Retype the lines of the data from the line with "Viewport: 698px width, 433px height." up to and including the final line, keeping each one unchanged.

-- BEGIN DATA IN THIS EXERCISE --

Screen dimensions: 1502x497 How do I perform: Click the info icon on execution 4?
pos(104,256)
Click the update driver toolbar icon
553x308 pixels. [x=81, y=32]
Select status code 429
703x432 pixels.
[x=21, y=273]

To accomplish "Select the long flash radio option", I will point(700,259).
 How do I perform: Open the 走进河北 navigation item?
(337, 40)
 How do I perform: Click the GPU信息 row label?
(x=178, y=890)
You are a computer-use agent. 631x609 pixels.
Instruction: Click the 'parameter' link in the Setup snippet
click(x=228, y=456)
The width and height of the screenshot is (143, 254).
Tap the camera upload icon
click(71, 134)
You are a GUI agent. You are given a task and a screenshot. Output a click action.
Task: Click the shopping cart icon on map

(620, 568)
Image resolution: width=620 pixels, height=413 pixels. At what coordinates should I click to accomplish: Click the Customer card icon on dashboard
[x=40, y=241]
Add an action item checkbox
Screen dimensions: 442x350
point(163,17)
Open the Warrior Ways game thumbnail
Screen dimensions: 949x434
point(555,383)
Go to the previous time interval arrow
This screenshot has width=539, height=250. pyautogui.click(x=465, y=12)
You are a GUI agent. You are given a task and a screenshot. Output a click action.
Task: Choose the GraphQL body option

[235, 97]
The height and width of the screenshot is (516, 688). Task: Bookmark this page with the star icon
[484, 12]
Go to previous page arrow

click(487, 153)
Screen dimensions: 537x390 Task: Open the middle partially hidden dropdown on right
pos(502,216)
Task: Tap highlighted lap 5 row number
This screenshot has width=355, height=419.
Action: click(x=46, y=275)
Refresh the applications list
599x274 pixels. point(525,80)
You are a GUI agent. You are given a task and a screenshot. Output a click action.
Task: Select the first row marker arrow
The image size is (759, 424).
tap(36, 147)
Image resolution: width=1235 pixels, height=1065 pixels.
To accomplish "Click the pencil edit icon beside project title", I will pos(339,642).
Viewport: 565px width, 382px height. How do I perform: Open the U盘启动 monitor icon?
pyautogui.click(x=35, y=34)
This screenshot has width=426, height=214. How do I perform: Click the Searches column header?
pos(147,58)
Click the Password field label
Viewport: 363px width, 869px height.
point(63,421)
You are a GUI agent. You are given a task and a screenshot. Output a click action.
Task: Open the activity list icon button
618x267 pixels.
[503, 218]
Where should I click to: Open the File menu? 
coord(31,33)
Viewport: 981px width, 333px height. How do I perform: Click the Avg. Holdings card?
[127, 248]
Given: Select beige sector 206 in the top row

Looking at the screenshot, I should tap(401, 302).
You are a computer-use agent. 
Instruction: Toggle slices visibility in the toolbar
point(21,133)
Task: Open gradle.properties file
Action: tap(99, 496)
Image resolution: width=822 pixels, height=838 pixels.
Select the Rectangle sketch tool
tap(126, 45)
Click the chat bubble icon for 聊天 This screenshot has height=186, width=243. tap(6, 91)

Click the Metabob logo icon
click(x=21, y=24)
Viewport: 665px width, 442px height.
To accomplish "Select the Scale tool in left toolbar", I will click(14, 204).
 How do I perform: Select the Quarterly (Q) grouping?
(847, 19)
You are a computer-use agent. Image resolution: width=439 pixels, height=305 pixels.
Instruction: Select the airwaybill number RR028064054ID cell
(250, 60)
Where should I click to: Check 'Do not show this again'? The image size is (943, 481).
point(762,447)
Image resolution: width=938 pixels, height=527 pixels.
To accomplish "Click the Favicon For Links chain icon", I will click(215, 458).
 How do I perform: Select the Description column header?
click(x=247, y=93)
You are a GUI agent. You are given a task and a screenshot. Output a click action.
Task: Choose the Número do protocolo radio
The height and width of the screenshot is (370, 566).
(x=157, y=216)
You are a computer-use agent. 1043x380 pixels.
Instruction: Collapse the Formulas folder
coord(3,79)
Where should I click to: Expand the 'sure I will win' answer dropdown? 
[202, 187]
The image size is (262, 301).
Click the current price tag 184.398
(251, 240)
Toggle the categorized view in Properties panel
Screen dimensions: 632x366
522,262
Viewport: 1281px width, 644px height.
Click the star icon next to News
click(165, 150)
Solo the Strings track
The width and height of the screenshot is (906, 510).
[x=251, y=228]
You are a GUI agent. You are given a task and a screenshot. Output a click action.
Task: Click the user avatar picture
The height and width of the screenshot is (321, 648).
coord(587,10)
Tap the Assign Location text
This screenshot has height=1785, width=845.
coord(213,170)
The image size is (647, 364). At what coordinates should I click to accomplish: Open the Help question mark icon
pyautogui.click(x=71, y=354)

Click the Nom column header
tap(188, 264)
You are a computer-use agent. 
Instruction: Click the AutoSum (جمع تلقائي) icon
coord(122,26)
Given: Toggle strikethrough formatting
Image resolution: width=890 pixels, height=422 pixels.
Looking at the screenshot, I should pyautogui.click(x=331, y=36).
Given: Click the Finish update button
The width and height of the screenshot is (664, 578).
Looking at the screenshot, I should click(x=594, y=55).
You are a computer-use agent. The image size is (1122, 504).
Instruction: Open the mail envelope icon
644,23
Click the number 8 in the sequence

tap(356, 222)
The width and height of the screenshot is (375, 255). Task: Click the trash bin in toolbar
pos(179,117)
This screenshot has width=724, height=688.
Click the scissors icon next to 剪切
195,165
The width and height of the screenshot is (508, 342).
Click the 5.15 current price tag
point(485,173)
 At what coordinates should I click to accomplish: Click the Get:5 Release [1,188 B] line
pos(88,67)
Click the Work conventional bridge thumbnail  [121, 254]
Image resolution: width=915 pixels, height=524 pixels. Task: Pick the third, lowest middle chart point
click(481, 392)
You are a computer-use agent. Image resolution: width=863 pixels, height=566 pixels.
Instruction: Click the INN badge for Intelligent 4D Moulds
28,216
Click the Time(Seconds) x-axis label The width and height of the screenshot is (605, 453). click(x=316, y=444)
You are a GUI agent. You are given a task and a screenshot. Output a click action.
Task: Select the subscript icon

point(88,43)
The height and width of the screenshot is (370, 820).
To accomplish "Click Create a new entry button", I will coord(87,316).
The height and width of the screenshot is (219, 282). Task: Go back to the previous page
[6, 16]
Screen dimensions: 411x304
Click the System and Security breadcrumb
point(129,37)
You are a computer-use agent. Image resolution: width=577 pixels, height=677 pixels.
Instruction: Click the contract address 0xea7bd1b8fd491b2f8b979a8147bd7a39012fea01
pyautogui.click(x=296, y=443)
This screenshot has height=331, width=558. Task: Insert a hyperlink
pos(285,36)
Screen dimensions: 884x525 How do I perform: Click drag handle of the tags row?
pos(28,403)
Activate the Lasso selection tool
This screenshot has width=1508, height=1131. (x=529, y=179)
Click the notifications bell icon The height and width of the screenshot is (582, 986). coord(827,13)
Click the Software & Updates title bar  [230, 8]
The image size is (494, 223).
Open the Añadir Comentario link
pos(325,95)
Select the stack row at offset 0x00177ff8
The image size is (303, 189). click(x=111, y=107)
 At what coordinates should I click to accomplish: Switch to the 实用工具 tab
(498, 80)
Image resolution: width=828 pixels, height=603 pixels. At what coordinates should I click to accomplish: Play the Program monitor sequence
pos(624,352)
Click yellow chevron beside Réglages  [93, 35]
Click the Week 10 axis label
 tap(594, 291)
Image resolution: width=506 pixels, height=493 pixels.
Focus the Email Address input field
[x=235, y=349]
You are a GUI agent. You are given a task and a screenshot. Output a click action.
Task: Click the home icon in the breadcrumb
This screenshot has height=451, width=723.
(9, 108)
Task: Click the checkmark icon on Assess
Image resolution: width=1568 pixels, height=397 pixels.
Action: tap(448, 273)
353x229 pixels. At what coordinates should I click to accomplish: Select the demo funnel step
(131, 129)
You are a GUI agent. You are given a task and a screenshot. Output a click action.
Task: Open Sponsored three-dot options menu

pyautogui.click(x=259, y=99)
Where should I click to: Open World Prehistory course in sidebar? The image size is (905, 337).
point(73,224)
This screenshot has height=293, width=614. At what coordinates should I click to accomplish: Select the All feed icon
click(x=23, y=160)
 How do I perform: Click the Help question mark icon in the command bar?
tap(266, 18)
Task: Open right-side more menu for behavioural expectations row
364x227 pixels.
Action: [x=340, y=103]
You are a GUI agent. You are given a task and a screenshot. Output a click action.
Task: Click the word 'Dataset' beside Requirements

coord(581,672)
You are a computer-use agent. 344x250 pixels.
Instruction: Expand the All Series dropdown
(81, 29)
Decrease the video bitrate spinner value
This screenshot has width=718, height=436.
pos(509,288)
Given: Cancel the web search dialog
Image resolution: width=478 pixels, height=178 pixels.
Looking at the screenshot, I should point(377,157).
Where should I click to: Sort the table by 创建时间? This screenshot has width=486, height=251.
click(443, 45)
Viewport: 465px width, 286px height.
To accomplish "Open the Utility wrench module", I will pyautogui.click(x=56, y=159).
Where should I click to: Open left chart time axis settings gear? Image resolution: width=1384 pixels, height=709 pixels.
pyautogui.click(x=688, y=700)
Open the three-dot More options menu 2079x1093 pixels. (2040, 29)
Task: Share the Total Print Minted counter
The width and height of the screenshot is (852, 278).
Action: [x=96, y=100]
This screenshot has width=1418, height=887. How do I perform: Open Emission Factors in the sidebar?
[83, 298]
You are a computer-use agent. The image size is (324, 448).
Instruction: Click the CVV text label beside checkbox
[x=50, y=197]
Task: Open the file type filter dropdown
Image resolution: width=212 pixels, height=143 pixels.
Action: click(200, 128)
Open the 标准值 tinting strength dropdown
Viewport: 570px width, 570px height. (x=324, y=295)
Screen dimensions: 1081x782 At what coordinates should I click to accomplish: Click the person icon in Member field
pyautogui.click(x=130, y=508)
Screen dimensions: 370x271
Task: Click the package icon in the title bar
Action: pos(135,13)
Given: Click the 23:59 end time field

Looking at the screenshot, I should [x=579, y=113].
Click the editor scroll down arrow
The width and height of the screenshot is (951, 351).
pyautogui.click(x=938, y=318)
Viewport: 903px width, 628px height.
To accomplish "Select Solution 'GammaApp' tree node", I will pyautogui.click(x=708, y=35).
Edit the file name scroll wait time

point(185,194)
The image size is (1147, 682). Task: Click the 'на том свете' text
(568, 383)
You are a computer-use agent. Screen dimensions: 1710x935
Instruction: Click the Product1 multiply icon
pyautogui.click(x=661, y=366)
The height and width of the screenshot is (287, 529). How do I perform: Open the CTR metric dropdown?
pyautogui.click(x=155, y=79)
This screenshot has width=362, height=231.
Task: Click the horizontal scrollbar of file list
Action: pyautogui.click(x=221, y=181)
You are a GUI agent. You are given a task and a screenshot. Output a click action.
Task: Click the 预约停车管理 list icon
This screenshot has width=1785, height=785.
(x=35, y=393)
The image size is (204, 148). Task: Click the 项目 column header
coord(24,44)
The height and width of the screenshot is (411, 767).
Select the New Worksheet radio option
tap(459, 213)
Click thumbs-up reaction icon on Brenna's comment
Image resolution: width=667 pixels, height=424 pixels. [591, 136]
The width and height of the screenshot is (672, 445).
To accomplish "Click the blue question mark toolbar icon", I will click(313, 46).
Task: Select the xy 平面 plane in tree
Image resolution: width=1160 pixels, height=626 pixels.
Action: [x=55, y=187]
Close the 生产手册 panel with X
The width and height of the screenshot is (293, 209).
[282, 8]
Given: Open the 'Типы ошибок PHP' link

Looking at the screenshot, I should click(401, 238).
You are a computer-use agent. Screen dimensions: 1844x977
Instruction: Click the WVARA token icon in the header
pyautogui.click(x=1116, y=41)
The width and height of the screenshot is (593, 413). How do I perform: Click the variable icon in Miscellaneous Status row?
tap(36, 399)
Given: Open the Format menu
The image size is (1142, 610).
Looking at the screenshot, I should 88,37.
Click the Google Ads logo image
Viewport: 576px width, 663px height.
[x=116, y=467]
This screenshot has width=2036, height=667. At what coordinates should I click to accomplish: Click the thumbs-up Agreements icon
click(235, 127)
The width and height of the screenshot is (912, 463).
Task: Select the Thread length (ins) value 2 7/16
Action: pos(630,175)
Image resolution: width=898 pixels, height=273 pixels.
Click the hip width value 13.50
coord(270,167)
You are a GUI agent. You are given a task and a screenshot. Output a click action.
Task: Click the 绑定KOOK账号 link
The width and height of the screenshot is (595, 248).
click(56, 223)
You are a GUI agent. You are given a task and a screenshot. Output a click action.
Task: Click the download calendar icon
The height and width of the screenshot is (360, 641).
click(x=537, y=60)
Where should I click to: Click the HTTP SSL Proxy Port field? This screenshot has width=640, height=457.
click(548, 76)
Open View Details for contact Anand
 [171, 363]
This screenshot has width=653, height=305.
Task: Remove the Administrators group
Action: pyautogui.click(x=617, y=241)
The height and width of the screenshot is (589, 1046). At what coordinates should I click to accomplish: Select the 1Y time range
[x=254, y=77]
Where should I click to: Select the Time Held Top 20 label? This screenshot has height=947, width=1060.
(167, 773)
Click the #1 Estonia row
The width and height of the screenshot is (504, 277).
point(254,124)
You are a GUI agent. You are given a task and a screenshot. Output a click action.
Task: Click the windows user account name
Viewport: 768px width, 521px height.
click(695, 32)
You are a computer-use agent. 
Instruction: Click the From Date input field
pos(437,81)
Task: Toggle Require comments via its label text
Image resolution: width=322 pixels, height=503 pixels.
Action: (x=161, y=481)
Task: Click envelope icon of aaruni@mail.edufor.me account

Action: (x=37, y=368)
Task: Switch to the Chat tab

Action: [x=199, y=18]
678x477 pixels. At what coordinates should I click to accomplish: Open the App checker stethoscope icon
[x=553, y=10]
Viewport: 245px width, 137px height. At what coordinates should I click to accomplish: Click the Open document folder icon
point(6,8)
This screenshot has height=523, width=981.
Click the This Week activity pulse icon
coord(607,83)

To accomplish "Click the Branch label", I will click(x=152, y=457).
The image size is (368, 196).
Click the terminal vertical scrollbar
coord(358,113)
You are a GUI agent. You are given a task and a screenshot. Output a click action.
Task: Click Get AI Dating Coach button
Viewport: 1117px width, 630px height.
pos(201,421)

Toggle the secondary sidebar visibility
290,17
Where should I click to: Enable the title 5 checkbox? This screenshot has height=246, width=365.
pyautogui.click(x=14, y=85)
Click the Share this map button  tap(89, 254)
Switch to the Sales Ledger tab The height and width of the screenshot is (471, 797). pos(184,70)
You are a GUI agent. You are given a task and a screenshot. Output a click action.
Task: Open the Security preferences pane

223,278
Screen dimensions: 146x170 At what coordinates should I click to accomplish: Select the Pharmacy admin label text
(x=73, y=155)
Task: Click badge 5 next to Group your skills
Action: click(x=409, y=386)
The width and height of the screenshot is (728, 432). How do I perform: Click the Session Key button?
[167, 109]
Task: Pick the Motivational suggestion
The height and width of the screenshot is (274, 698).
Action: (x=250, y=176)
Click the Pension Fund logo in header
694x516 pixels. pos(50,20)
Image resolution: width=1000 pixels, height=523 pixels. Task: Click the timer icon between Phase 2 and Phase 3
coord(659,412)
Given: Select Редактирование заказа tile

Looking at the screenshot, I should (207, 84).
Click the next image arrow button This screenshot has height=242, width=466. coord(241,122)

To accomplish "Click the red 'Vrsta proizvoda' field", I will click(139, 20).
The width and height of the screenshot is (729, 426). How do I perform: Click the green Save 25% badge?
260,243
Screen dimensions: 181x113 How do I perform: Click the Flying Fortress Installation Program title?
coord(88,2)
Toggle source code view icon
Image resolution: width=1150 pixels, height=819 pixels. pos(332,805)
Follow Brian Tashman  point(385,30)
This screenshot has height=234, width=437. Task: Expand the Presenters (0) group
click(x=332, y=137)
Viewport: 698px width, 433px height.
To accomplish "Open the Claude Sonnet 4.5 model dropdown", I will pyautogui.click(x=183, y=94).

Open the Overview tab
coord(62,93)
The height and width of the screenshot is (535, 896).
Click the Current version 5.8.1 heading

-- END DATA IN THIS EXERCISE --

▶ **FINISHED EXERCISE**:
Viewport: 698px width, 433px height.
To accomplish "Open the Claude Sonnet 4.5 model dropdown", I will pyautogui.click(x=183, y=94).

Open the Overview tab
coord(62,93)
The height and width of the screenshot is (535, 896).
Click the Current version 5.8.1 heading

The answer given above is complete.